Con la maggior parte dello spazio aereo della regione ancora chiuso per timori legati al rischio di missili, le autorità stanno organizzando voli charter e assicurando posti sui pochi servizi commerciali disponibili per evacuare decine di migliaia di persone.
Etihad Airways, una delle due compagnie di bandiera degli Emirati Arabi Uniti, ha annunciato che riprenderà un programma commerciale limitato dal 6 al 19 marzo, operando voli da e per Abu Dhabi e destinazioni tra cui Il Cairo, Delhi, Londra, Francoforte, New York, Parigi, Mosca, Toronto e Zurigo.

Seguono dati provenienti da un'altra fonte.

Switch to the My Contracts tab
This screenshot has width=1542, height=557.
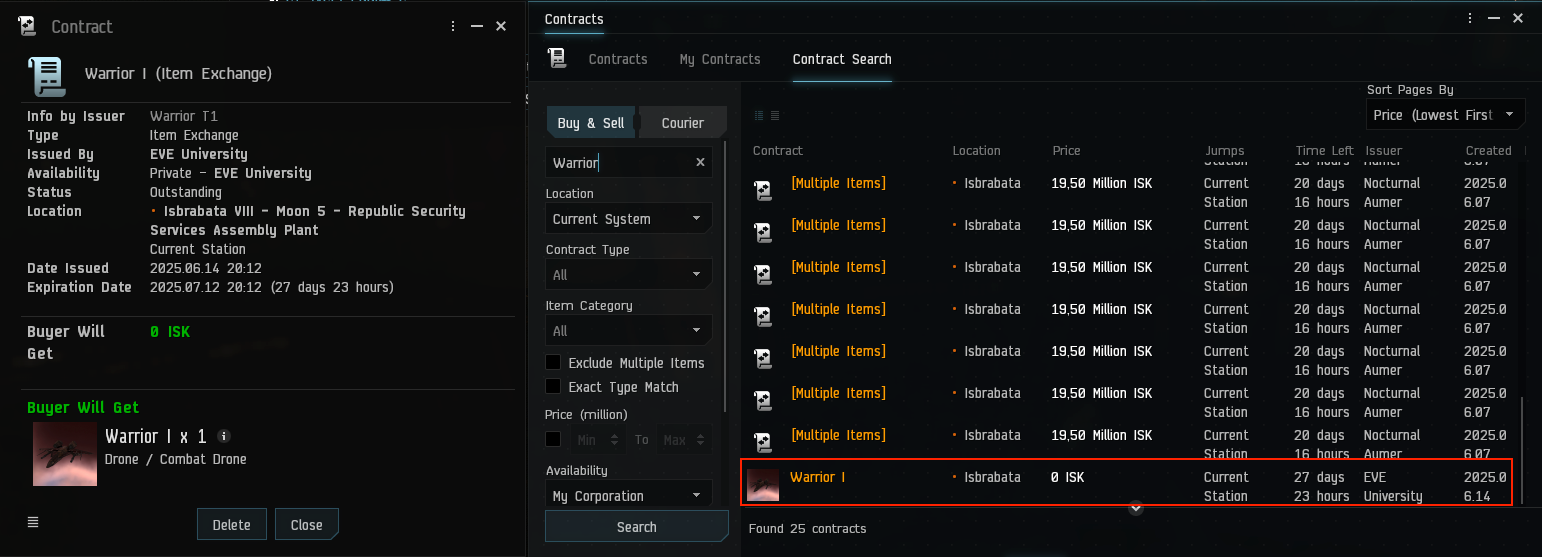pos(720,59)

La compagnia low cost saudita flynas effettuerà inoltre un numero limitato di voli eccezionali tra Arabia Saudita e Dubai a partire da venerdì, secondo quanto riportato dalla televisione di stato saudita giovedì.

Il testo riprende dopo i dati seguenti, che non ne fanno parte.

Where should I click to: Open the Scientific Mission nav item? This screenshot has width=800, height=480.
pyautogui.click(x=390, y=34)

Nonostante ciò, il traffico rimane fortemente perturbato. I dati di Flightradar24 mostrano che i movimenti all'Aeroporto Internazionale di Dubai — il più trafficato del mondo — sono aumentati negli ultimi tre giorni ma restano solo al 25% circa dei livelli normali.
Oltre 19.000 voli sono stati cancellati in sette dei principali aeroporti del Medio Oriente dall'inizio dell'offensiva militare contro l'Iran il 28 febbraio, secondo i dati. Con il conflitto che mostra pochi segnali di attenuazione, le più ampie interruzioni nel settore dell'aviazione e del trasporto aereo di merci sembrano destinate a persistere.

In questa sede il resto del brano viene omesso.